Fuel cell EVs with carbon-neutral hydrogen, however, generated from natural gas has less carbon footprint than battery EVs and refuels in five minutes.
Batteries take hours to recharge.
“A way to generate hydrogen is from the associated gas because tight oil has a lot of associated gas, some of which is stranded and flared,” she said.
When asked about the reality of this occurring, she said it is doable on a number of levels.
“Blue hydrogen (the hydrogen produced from natural gas and supported by carbon capture and storage) is generated from methane with capture of all carbon dioxide from the generation process. I think it would be cost competitive with gasoline and diesel except for lack of distribution and dispensing infrastructure, at least in some parts of the U.S. (Houston for example),” she said.
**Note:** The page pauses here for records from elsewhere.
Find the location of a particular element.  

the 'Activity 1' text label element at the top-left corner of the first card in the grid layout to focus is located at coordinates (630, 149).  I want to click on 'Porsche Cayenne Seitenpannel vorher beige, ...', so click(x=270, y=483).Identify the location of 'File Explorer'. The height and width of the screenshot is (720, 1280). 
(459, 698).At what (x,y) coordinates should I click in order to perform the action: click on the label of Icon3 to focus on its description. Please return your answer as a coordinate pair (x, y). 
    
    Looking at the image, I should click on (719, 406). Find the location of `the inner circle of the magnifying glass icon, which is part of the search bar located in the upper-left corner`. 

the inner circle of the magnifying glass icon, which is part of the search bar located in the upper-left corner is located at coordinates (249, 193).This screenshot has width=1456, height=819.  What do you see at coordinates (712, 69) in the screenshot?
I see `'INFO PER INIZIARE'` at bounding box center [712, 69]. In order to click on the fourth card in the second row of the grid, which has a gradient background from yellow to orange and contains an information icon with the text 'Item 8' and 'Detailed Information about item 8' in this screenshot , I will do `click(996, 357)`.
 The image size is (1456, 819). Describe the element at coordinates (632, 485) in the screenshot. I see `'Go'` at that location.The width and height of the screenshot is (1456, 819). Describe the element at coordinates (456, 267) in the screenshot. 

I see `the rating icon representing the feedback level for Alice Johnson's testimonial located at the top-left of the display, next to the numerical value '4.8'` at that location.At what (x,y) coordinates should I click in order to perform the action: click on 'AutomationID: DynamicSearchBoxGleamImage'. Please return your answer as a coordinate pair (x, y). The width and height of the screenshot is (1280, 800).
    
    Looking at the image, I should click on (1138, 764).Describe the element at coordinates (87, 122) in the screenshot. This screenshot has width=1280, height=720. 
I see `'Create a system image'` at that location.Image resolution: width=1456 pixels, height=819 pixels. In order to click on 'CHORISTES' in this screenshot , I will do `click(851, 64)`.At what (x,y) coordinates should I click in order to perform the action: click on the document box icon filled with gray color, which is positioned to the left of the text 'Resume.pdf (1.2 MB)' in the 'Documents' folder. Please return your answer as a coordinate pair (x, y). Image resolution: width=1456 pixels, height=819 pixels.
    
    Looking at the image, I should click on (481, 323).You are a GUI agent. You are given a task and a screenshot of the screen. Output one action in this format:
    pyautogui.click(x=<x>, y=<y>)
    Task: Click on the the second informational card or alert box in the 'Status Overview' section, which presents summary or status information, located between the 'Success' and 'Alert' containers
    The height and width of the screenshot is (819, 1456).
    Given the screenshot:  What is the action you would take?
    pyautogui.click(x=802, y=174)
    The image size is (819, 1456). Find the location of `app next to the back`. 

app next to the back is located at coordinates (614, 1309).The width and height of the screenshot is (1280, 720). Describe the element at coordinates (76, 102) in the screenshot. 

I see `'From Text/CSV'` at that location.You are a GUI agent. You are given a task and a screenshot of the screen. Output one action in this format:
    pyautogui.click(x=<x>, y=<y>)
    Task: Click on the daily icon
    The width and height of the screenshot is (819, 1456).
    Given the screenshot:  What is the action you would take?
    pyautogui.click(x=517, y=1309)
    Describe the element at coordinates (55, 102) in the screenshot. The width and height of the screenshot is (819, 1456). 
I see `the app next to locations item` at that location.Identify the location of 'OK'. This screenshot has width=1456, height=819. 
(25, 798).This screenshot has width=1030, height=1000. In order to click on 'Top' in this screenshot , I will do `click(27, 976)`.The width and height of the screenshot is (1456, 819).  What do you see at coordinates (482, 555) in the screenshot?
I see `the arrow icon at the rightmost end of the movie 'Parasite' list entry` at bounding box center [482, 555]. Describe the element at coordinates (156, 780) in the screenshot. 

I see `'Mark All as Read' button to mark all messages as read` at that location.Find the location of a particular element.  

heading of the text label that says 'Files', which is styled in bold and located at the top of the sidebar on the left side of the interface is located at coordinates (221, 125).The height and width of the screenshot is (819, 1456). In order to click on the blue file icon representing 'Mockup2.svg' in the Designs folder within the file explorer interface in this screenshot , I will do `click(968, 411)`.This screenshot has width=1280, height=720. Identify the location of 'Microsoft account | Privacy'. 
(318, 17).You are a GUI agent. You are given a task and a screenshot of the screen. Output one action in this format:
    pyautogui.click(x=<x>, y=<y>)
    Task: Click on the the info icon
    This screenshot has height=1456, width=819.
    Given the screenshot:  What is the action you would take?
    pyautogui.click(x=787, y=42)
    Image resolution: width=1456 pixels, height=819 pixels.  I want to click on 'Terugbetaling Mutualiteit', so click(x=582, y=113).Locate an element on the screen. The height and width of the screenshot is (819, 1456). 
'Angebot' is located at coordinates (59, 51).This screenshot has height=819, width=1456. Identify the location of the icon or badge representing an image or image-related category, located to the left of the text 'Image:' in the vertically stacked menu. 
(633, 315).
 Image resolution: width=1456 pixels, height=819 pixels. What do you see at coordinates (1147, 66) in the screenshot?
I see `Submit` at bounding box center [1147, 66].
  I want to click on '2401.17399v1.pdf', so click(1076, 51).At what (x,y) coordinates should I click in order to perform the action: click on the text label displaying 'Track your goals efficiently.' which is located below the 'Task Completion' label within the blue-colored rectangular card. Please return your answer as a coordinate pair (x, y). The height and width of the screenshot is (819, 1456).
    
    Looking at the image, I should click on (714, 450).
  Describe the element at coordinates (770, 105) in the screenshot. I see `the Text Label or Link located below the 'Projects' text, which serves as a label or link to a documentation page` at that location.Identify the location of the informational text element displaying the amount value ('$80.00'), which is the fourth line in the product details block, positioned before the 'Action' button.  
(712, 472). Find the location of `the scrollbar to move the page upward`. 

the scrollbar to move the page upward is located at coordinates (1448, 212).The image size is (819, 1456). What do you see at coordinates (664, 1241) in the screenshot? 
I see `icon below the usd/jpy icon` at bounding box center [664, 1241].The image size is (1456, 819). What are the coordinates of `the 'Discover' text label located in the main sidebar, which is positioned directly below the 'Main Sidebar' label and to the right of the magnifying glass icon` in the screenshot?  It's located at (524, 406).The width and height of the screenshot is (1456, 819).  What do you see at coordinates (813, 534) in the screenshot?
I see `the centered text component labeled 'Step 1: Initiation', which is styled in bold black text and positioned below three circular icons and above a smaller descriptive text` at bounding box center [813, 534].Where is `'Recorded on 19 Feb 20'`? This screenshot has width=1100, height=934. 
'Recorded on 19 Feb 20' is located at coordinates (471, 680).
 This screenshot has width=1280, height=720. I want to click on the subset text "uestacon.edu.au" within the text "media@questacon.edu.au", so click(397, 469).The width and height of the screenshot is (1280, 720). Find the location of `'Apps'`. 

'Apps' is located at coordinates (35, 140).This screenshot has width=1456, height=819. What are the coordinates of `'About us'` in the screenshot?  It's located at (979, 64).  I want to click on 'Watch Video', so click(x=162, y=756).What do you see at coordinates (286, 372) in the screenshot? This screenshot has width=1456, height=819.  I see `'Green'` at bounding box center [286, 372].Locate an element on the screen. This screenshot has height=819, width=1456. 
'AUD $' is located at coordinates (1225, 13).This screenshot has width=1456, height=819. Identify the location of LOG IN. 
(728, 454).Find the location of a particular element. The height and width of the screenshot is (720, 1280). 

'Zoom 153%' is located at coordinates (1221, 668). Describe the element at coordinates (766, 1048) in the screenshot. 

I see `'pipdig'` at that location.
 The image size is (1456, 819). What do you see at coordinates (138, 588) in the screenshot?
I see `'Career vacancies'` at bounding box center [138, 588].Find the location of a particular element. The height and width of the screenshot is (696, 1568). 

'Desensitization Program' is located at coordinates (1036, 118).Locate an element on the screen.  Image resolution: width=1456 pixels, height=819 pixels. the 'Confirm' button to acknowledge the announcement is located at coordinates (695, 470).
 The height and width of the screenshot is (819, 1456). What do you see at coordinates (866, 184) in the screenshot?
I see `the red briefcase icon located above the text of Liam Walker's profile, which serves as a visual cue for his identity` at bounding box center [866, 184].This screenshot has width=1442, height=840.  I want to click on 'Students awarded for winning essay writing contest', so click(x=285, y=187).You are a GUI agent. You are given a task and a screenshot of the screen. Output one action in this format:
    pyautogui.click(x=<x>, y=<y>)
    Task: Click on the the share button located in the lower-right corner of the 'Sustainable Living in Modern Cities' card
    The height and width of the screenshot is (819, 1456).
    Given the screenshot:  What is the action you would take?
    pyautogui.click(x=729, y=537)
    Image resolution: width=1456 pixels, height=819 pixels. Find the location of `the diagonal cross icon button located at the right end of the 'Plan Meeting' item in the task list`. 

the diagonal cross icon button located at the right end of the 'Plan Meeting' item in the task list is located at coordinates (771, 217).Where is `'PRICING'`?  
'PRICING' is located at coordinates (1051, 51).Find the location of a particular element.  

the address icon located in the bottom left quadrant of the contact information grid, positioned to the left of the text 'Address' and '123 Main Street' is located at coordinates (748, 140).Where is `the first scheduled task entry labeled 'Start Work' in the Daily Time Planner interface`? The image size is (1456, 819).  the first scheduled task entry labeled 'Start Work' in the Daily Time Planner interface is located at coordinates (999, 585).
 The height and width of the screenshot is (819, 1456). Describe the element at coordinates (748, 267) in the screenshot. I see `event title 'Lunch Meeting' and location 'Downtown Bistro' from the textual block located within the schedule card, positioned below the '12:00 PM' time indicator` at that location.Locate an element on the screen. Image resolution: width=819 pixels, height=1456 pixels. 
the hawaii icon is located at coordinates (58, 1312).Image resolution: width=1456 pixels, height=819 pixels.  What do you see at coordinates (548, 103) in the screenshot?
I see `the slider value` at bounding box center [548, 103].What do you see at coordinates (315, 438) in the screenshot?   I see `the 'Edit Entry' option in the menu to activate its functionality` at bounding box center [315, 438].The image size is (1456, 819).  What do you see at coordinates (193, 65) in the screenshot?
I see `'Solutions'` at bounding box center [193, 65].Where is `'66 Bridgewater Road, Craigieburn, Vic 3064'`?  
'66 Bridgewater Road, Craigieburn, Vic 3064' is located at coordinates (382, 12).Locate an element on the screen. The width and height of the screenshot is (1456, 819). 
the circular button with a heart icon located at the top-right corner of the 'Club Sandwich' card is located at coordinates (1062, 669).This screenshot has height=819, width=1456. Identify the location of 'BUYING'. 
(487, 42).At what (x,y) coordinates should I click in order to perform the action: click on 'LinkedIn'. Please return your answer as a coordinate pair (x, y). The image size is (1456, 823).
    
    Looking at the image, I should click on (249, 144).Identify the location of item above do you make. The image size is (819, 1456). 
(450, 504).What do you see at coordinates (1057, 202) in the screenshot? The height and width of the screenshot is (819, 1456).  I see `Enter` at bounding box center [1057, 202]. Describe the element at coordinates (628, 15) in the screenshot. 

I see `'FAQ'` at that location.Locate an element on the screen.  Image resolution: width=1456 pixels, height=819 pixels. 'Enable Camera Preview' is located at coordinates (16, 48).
One way to enable such an infrastructure might be to blend hydrogen with methane in the existing natural gas pipeline network.
“We are also interested in the prospect of storing hydrogen in existing methane storage facilities, again blended with methane,” she said.
The future of energy, both in the country and worldwide, is a volatile mix on which industry, governments and environmental groups are all looking to put their imprimatur.
“I hope the petroleum industry will take leadership in a shift away from combustion of fossil resources. Natural gas to blue hydrogen provides a path for continued use of natural gas,” she added.
The recipient of the Society of Petroleum Engineers’ Anthony F. Lucas Gold Medal, Ehlig-Economides knows that continued use of crude oil without or with much less combustion will require very different use of hydrocarbon molecules.
“Right now, more than 80 percent of the crude oil is refined into fuels for combustion. Less than 10 percent is used for higher value materials that actually account for more than 70 percent of the crude oil product value,” she said.